Exercise does damage the muscle fibers. You need to take in extra protein to make up for this loss and give the body what it needs to undertake repairs. Make sure you get in a protein-rich meal after your workout. For best results, take in 20 to 40 grams of protein shortly after exercising.
The glycogen in your muscles is used to fuel the body during exercise but is quickly exhausted. You will not be able to sustain a daily workout regime if glycogen is not being replaced. Carbohydrates such as rice and potatoes are good for post-exercise restoration.
Glycogen synthesis is very much dependent on hydration as well as replacing the stores that you used up during exercise. Hydration also ensures that your body temperature is correctly maintained and that tissues are repaired. You should have eight glasses of water daily with an extra glass for every 15 minutes of workout.
Kratom is a product that is excellent for muscle fatigue and post-exercise pain. If you are feeling lethargic after a workout, it will quickly replenish your energy levels. While there are several good kratom extracts, you can blend more than one strain to get the perfect mix for your post-workout recovery.
The recommended portions of five fruits and vegetables a day are especially applicable to the person who does regular exercise. The body will experience oxidative stress after a workout. Fruits and vegetables are the best sources of antioxidants to counter this. However, you should not try to get antioxidants from supplements as the proportion of vitamins can be too much or too little, whereas whole foods are perfectly balanced.
The body does most of its repair work while we are asleep. If you exercise every day, then you should set a goal of eight to nine hours of restful sleep. For some people, this is easier said than done. It helps if you establish a routine of winding down for half an hour before you should be in bed. Switch off the television, stop gaming, and put away your mobile. Use this time to quieten the mind and get in a few deep, calming breaths.

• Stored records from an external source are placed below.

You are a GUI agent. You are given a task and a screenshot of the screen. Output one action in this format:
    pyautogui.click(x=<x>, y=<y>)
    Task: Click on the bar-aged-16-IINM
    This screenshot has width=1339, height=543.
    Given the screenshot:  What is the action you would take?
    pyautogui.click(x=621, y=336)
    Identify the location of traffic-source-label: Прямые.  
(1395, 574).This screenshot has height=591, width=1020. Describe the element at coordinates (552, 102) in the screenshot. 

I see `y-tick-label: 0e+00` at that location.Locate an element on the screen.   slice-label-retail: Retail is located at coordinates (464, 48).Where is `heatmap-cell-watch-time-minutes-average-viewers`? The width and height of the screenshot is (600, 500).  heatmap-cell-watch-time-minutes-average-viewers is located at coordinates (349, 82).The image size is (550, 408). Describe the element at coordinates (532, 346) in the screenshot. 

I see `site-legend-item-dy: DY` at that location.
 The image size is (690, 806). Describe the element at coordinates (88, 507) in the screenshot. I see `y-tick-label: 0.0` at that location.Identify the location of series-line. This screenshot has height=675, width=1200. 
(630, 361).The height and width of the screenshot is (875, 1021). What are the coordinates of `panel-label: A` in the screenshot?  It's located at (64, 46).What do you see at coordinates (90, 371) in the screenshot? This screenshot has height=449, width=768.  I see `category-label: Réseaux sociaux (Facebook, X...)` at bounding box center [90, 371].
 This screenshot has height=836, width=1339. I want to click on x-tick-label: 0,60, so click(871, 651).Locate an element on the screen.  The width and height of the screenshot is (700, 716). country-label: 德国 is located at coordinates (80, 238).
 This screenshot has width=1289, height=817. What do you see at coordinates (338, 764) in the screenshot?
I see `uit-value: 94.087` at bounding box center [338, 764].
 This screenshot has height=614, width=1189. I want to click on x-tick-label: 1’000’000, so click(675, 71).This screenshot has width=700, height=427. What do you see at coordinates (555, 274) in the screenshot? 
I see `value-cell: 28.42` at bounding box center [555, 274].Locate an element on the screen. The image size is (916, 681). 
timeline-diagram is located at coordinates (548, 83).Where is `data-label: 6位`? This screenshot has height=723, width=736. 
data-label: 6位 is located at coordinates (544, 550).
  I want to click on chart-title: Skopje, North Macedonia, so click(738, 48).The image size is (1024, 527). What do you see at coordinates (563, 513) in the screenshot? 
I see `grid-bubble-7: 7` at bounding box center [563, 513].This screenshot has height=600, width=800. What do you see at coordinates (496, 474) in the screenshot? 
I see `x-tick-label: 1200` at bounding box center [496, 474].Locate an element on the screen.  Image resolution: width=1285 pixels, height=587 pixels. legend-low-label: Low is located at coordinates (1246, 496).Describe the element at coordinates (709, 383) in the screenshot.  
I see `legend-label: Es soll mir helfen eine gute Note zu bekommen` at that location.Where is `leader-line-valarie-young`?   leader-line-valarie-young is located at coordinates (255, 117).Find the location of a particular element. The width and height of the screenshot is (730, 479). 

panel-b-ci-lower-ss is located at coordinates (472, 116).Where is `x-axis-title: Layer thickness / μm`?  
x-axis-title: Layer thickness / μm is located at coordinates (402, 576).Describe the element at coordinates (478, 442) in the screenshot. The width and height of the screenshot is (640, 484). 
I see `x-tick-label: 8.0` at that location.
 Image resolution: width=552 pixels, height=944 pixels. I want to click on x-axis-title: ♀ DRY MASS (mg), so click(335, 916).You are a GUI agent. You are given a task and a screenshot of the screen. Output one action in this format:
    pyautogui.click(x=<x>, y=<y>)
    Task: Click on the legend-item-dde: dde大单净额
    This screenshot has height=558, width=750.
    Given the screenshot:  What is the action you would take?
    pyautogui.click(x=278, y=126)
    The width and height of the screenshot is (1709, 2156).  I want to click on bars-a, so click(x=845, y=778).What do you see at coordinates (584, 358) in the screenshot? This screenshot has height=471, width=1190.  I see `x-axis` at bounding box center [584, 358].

The muscles are enclosed in connective tissue which can add to pain after exercise. Myofascial release is a technique for reducing this discomfort and aiding flexibility. Not only is recovery enhanced but so is your next workout. This procedure involves applying pressure to these connective tissues using a foam roller. Massage is a good way to supplement myofascial release.
Not just any bedtime snack will do. You want to have casein protein that digests slowly.
The ideal snacks are cottage cheese or Greek yogurt as they digest slowly. This will provide the body with essential nutrients in the form of amino acids for synthesizing protein in muscles during sleep.
Follow these tips and get the most out of your exercise routine.